O ator britânico David Persiva se aventura na dramaturgia com a comédia dramática "Nós", pela primeira vez no Brasil, com tradução de Diego Teza, apresentando a primeira e a última meia hora de um relacionamento amoroso. O autor constrói com eficiência o desgaste das relações ao passar do tempo: incompatibilidades que se acentuam, diferenças de personalidades que vão clareando, aquele fogo da paixão morrendo. A universalidade da obra é o que a torna sensível a todos nós, independente de origem, faixa etária, etnia, gênero, no momento em se depara como os desvios amorosos são afetados. A peça volta no tempo, permitindo uma reflexão daquele gatilho, em que nos perdemos do ser amado. E como a vida é inexorável, afunda-se em dores de amor. O teatro proporcionao a proeza de nos enxergarmos espelhados diante de nós mesmos.

Os atores transformam a relação, originalmente heterossexual, num casal homoafetivo, o que impulsionou o diretor Daniel Dias extrair de sua montagem mais amplitude, colocando no palco as delícias e agruras de dois homens vivendo juntos, como qualquer pessoa. Dias foge do realismo, que poderia acentuar os "modos operandi" que os apaixonados utilizam em suas discussões, muitas vezes patéticas. Com limpeza e criatividade, vai desenhando cenas, que sustentam dramaticidade, da qual podemos nos emocionar, sem que seja risível.

Andriu Freitas trafega pela montagem com sabedoria, sensibilidade, revelando ótima voz e trabalho corporal, amparado por uma delicada direção de movimento de Daniel Chagas, que costura um devaneio com o ator ao fundo do palco, além de acertar no desenho do casal. Freitas revela segurança filigranando seu texto, como no momento em que o parceiro de sua personagem o indaga: "Por que você quer estar nesse relacionamento?", numa emoção ao tentar salvar aquele casamento com as lembranças de outrora, entregando uma das melhores passagens do espetáculo. Já Ricardo Beltrão se mostra mais inflexível, embora sua personagem seja menos sensível, mais prático, ainda assim poderia colorir melhor seu texto, buscando mais teatralidade. De qualquer forma, os atores, numa condução certeira, demonstram bom jogo de cena.

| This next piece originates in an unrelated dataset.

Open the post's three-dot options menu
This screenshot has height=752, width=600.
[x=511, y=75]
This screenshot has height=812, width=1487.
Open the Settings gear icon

Wanderley Gomes, responsável por figurinos e cenografia de bom gosto, com pernas brancas, textura fina e transparentes, facilita a iluminação de Paulo Denizot, ao inundar o palco de magia. A luz se faz mais potente, aberta no presente, onde tudo já se encontra esfacelado, enquanto que no passado, revela-se um clima cinematográfico, recortando a cena, na ideia de que, ao estarmos apaixonados, a luminosidade parte de dentro e quando tudo se vai, permanece vazio e obscuro. Gomes coloca um tablado sobre o palco, símbolo de distanciamento do casal. "Nós" atravessa nossos sentimentos, instiga pensamentos e deve ser visto!

SERVIÇO

NÓS

Teatro Futuros (Rua Dois de Dezembro, 63, Flamengo)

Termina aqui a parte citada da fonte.